2.068 is the total number of teeth in a collection of teeth photographed in Tijuana that belong to migrants from Central America, South America, and the Caribbean who arrive in massive caravans of over one thousand people in their effort to traverse the entire continent and reach the United States. These mass crossings take place in order to avoid kidnappings, rape, assault, and murder, which can be encountered when travelling in smaller groups or as individuals. The caravans become stranded at the border between Mexico and the country to the north; waiting for a crossing that is continuously postponed. Migrants face veritable odysseys when confronted by the many armed forces that stand against them in every country they cross and are targeted by media-driven accusations of causing the violence and hunger they are actually fleeing from. Ultimately, they are confined under terrible sanitary conditions in shelters or concentration camps on the outskirts of Tijuana and remain in the custody of heavily armed troops.
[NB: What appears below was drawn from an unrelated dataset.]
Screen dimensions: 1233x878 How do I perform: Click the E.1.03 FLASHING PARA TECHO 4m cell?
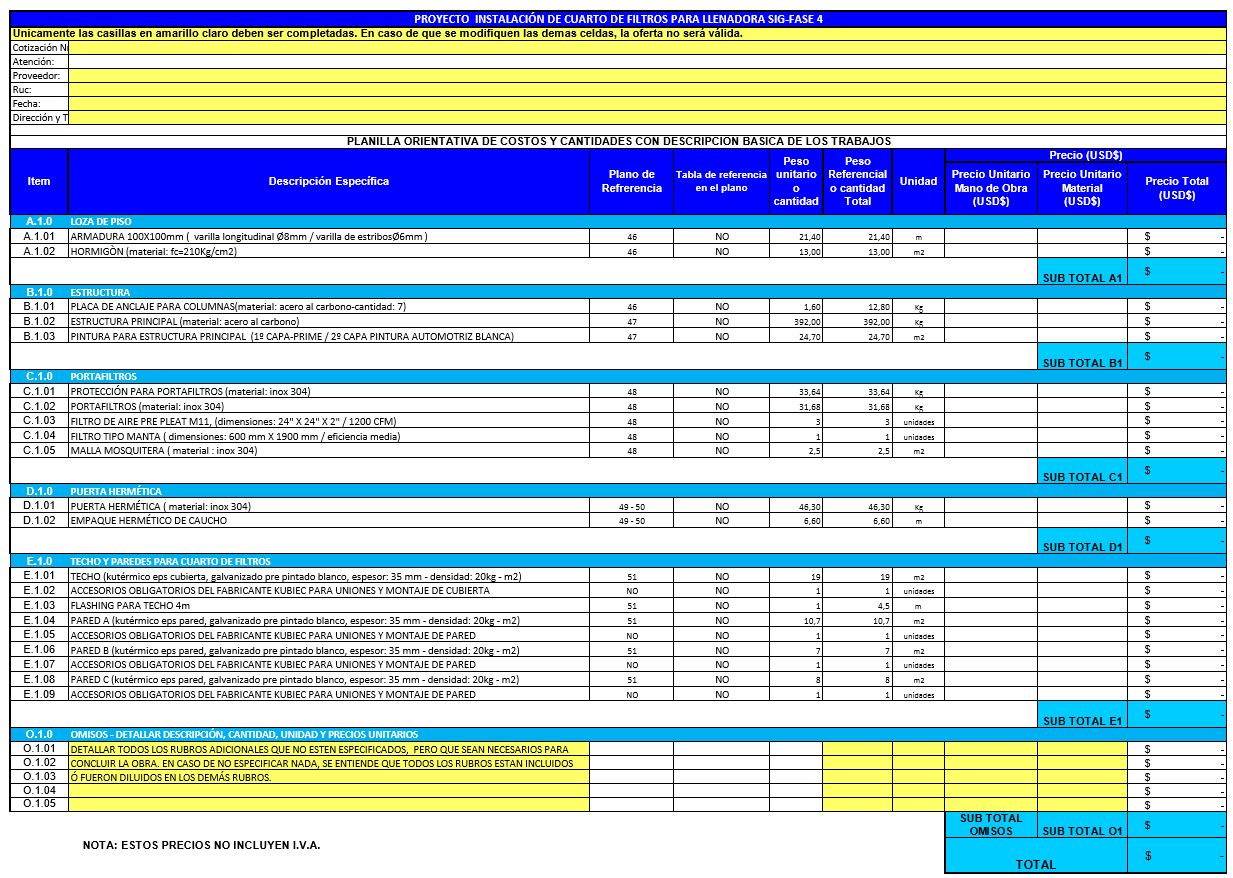tap(329, 606)
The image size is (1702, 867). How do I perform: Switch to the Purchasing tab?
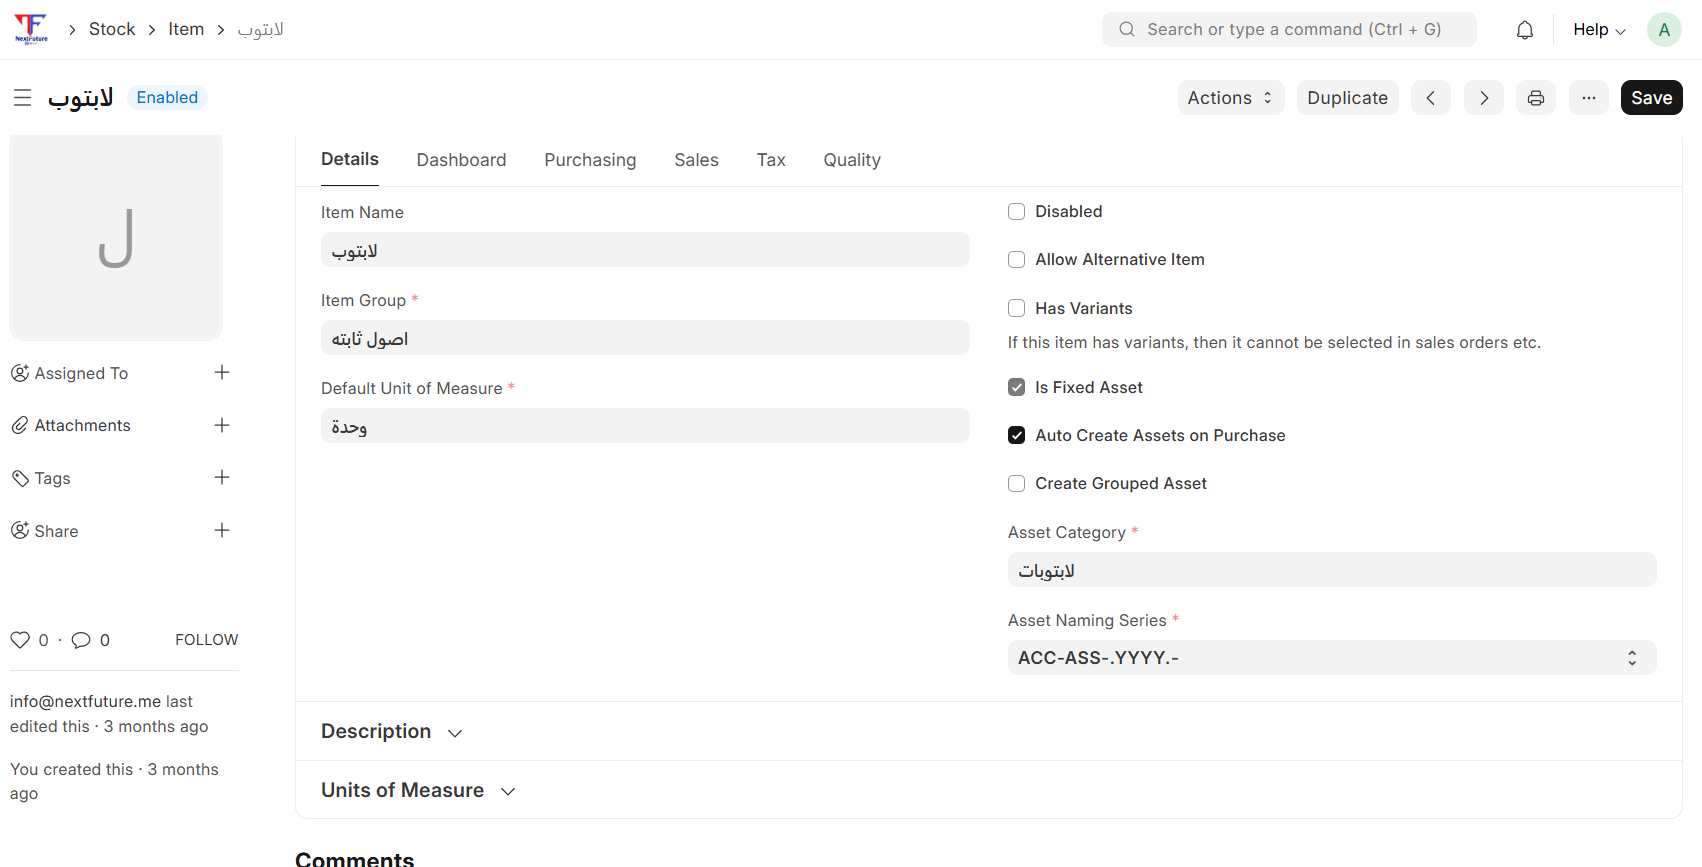coord(590,160)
The sound on the ground floor is a cumbia rebajada that has been inverted and whose tempo has been lowered even further. The cumbia rebajada—or slowed-down cumbia—is a very popular musical phenomenon that arose in northern Mexico when local DJ’s became very successful by playing Colombian cumbia music at a lower speed than in the original recordings; creating a new, thicker, and more melancholic tone. One can obtain the sound on the ground floor by further manipulating the cumbia rebajada, slowing it down to a greater degree and inverting it.


On the first floor of the gallery—where the exhibition entitled “?” is on display—the right of admission is reserved exclusively to those who have received a personal invitation. The contents of this exhibition will remain hidden until it has ended by means of a non-disclosure agreement aiming to protect it from those who might be offended; gearing it solely to individuals known to be open minded independent thinkers. In this way we hope to avoid those who are outraged by anything that has not been curated for them by an algorithm.

This exhibition will remain open from December 1st, 2022 to February 2nd, 2023.